In the above example, we pull changes from Git every 5 minutes,
and a new commit will trigger a reconciliation of
all the `Kustomization` objects using that source.
Depending on your configuration, a reconciliation can mean:
* generating a kustomization.yaml file in the specified path
* building the kustomize overlay
* decrypting secrets
* validating the manifests with client or server-side dry-run
* applying changes on the cluster
* health checking of deployed workloads
* garbage collection of resources removed from Git
* issuing events about the reconciliation result
* recoding metrics about the reconciliation process
The 15 minutes reconciliation interval, is the interval at which you want to undo manual changes
.e.g. `kubectl set image deployment/my-app` by reapplying the latest commit on the cluster.

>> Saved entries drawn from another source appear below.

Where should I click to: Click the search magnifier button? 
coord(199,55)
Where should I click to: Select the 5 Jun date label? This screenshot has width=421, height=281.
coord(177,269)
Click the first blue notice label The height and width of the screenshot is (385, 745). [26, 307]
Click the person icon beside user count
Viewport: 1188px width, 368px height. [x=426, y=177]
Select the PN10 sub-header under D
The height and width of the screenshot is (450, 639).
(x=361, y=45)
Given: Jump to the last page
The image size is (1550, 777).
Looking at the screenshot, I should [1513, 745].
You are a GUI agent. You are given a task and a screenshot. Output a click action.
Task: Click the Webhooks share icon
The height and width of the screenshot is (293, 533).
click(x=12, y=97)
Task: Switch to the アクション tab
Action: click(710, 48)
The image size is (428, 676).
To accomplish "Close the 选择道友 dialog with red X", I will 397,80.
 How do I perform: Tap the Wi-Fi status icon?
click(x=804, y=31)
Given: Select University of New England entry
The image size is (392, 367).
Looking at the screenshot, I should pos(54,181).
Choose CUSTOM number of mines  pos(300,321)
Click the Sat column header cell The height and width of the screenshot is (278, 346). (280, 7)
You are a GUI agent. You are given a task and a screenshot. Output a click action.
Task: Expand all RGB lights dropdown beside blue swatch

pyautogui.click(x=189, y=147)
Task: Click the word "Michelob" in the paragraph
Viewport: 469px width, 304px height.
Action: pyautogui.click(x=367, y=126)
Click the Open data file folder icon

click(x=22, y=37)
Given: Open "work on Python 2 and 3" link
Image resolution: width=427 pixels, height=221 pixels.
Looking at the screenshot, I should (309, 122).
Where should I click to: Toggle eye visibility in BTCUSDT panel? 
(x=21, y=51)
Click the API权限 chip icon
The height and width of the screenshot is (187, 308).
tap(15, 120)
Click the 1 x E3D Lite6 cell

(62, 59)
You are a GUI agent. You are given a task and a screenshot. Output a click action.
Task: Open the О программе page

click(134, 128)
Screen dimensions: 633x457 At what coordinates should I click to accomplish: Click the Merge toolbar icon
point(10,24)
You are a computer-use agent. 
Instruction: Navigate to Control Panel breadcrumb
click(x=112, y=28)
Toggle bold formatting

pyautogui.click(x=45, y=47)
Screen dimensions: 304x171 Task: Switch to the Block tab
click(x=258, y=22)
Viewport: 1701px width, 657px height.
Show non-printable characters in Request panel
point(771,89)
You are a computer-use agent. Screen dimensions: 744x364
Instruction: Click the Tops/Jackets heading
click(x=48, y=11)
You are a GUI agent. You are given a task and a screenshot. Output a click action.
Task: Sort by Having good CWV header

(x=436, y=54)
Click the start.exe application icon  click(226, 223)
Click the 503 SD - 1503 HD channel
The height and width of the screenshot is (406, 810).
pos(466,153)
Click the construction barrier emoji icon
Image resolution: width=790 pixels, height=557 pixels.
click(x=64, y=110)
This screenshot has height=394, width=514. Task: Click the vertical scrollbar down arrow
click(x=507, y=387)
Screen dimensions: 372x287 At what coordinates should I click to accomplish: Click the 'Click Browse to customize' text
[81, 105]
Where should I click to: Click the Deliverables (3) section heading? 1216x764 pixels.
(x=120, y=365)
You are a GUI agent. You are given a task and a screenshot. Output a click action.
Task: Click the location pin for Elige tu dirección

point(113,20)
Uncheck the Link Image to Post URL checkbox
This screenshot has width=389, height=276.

Note that a reconciliation will override all fields of a Kubernetes object, that diverge from Git.
For example, you'll have to omit the `spec.replicas` field from your `Deployments` YAMLs if you
are using a `HorizontalPodAutoscaler` that changes the replicas in-cluster.
### Can I use repositories with plain YAMLs?
Yes, you can specify the path where the Kubernetes manifests are,
and kustomize-controller will generate a `kustomization.yaml` if one doesn't exist.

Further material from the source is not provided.